Beginning with the Human Genome Project, pre-publication data release has become an integral part of genomics research. Since the meetings in Bermuda, during which researchers developed the initial guidelines for data release, and follow-up meetings in Fort Lauderdale and Amsterdam, the field has changed. Data producers are no longer only large genomics centers — more and more, smaller groups are able to produce a large amount of data. "There's a much broader dissemination of technologies and data sets being produced," says Tom Hudson from the Ontario Institute for Cancer Research, who co-chaired the most recent meeting along with Ewan Birney from the European Bioinformatics Institute. Funding agencies, Hudson says, thought that the policies from the Human Genome Project would be automatically adopted by these smaller projects. "But they realized that hasn't been the case," he says. About 80 to 100 scientists, funders, editors, and ethicists descended on Toronto last year to hammer out a consensus statement on which genomic data should be shared prior to publication.

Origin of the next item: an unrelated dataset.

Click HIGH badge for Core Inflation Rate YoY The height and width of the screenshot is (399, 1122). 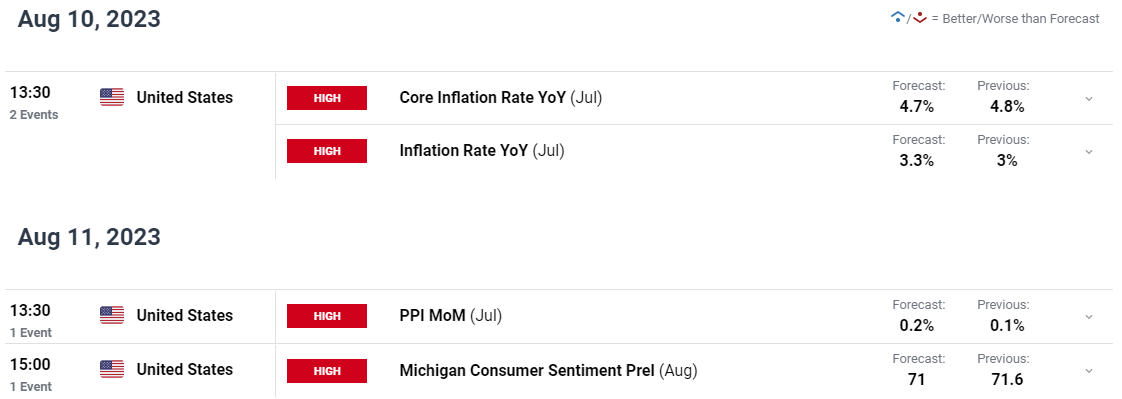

Building on the past, the group put together a statement based on the discussion, published in Nature, that encourages pre-publication data release from certain projects. That statement recommends that large-scale projects — those with "broad utility," those that create reference data sets, or those that are part of a community resource — should release their data prior to publication. For example, the statement recommends that data from the whole genome sequencing of a reference organism be shared, but says it is optional if the project sequences only a small number of loci from a just few samples. That way, Hudson says, there is balance between the large discovery or reference projects and the smaller, hypothesis-driven work. "What we wanted to establish [was] what should be a pre-publication data set and what should be hypothesis-driven and, at the same time, realizing there's a gray zone," he says. "It's really about the funding agencies making a determination."
Having recommendations and having the research community follow them are different stories. There, the Toronto group turned to the various funding agencies. For new funding opportunities, the group suggests that applicants are told up front whether there is a data-release policy. It also says that the projects fulfilling those three main criteria require rapid release polices. "Scientists don't like to be told after the fact," Hudson says. "It was understood [at the meeting] that if we are going to be applying new guidelines … that these rules be made explicit to applicants." Furthermore, the group suggests that data-sharing plans be added to grant applications.

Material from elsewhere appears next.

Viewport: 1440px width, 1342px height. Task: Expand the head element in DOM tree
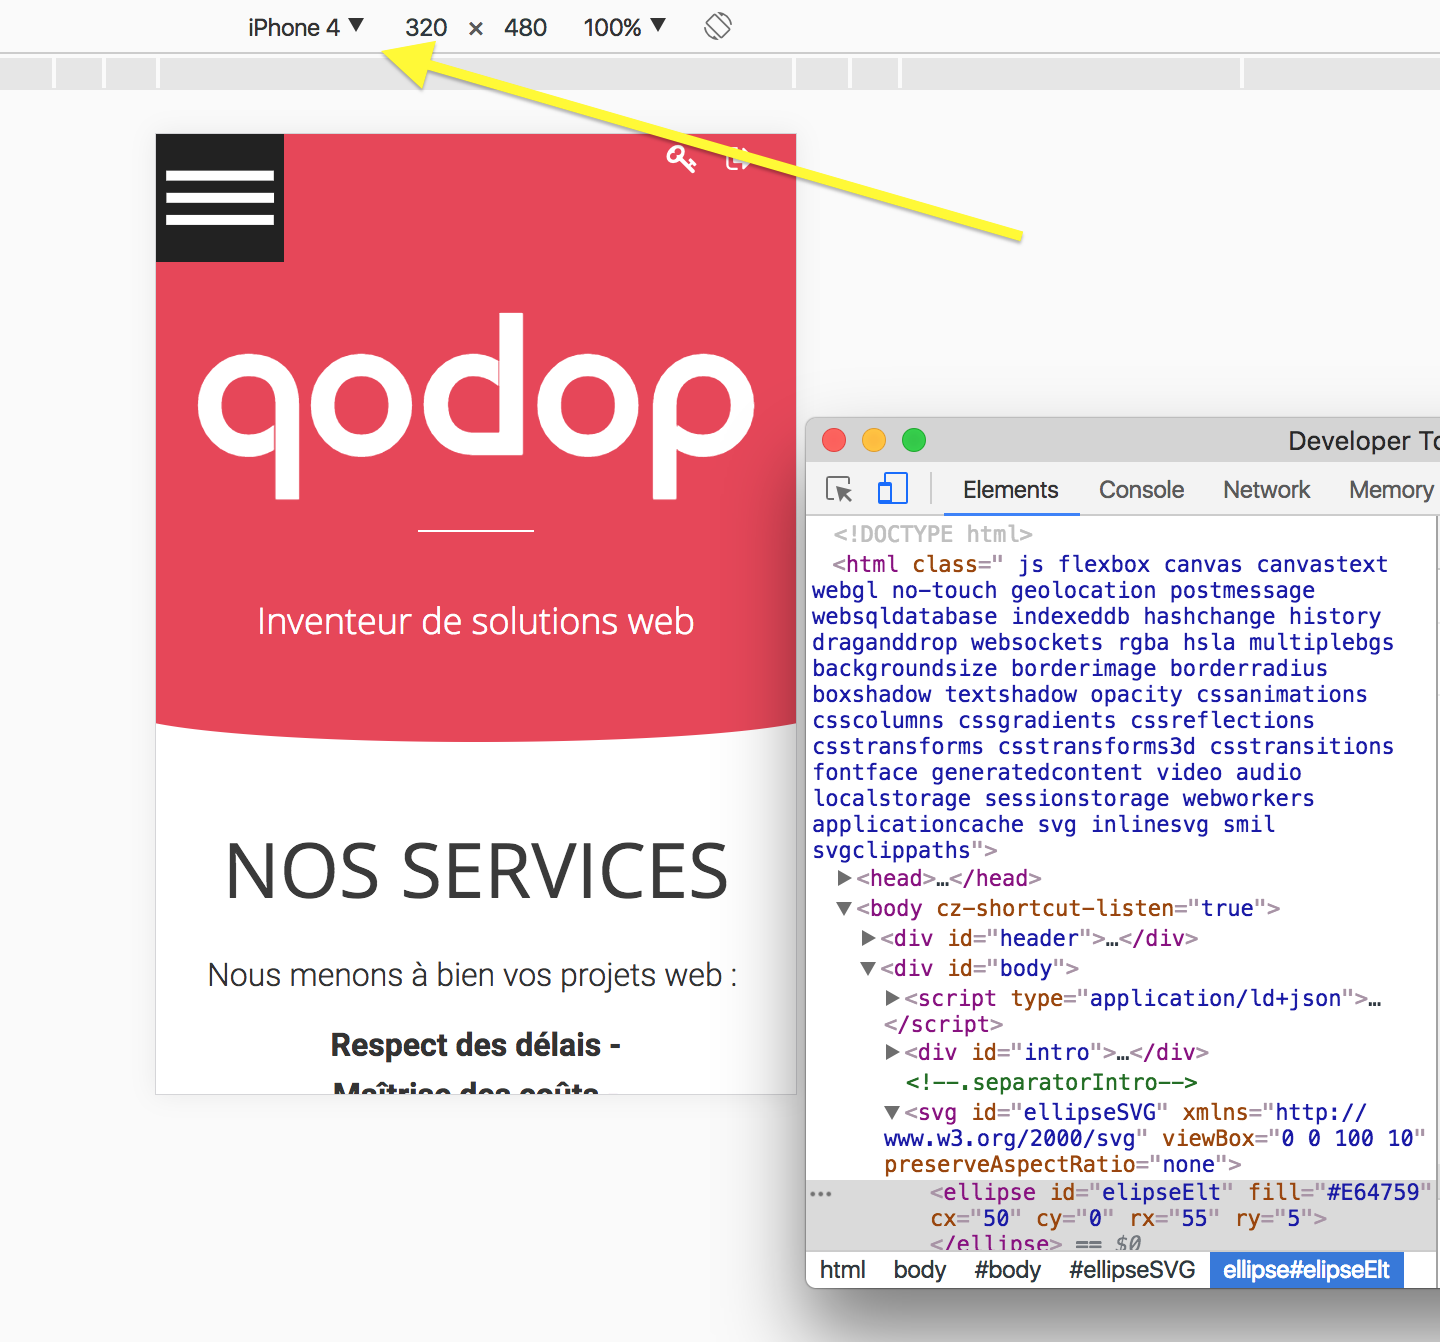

There are also responsibilities that fall on the shoulders of both the data producers and the data users. To make the plans for their projects clear, data producers can issue a marker paper that data users can then cite. For example, the International HapMap Consortium published a 2003 Nature paper that set out the goals of the consortium and outlined its data-release policy. "All data on new SNPs, assay conditions, and allele and genotype frequencies will be released rapidly into the public domain," the authors wrote, adding that "the only condition for data access is that users must agree not to restrict use of the data by others and to share the data only with others who have agreed to the same condition." The researchers that then make use of such data should abide by those restrictions and cite the marker paper in their work.
Of course, pre-publication data hasn't gone through all the quality control checks that published data has. "You have to tell the users that there's inherent risk in using the data, but the data producers can check a sample of the data and say that you are mostly right, so 95 percent of the time, these are true mutations," Hudson says.